Greystanes is located 29 kilometres west of the Sydney central business district in the local governement area of the City of Holroyd.
In the early years of British settlement the area was known as Prospect Hill and was the site of the first land grants to emancipated convicts in 1791. At this period it was one of several areas of conflict between the indigenous Dharug people and the settlers, the Dharug being led for many years of guerrilla warfare by Pemulwuy.
The area later became differentiated into Prospect, to the west of Greystanes Creek, and Greystanes to the east of the Creek, the latter taking its name from a historical home on Prospect Hill, built by Nelson Simmons Lawson, third child of Lieutenant William Lawson. The name 'Grey Stanes', given by Nelson Lawson, came from the outcrops of basalt on Prospect Hill, "Grey" being its colour and "Stanes" being the Scottish word for stones.
The land was originally granted to William Cummings in 1799, before being acquired by William Lawson in approximately 1810. It was from this land that William Lawson, Gregory Blaxland and William Charles Wentworth set out on their successful crossing of the Blue Mountains in 1813 and discovered the Bathurst Plains. The Lawson family crypt still exists today at St Bartholomew's Church, Prospect.

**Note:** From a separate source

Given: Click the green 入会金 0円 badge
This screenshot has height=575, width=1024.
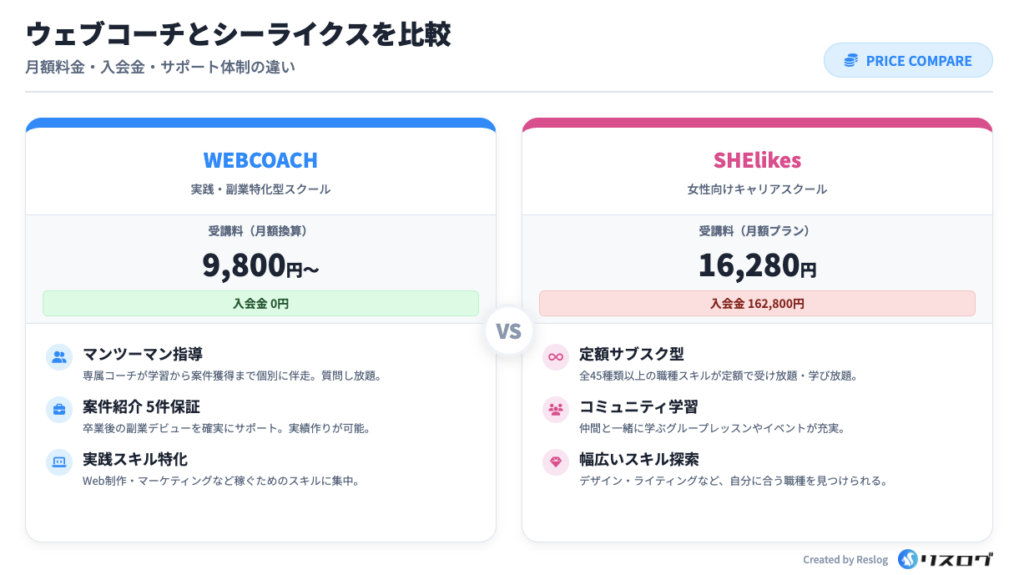Looking at the screenshot, I should (260, 303).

Poultry farming became important in the early twentieth century until Greystanes developed in the 1950s and 1960s as a residential suburb.
The major arterial roads include Cumberland Highway, Great Western Highway and M4 Western Motorway. Greystanes is serviced by Westbus with the train stations at Parramatta and Merrylands.
It is also indirectly serviced by the Parramatta-Liverpool T-Way which runs through Smithfield and Wetherill Park, to the south.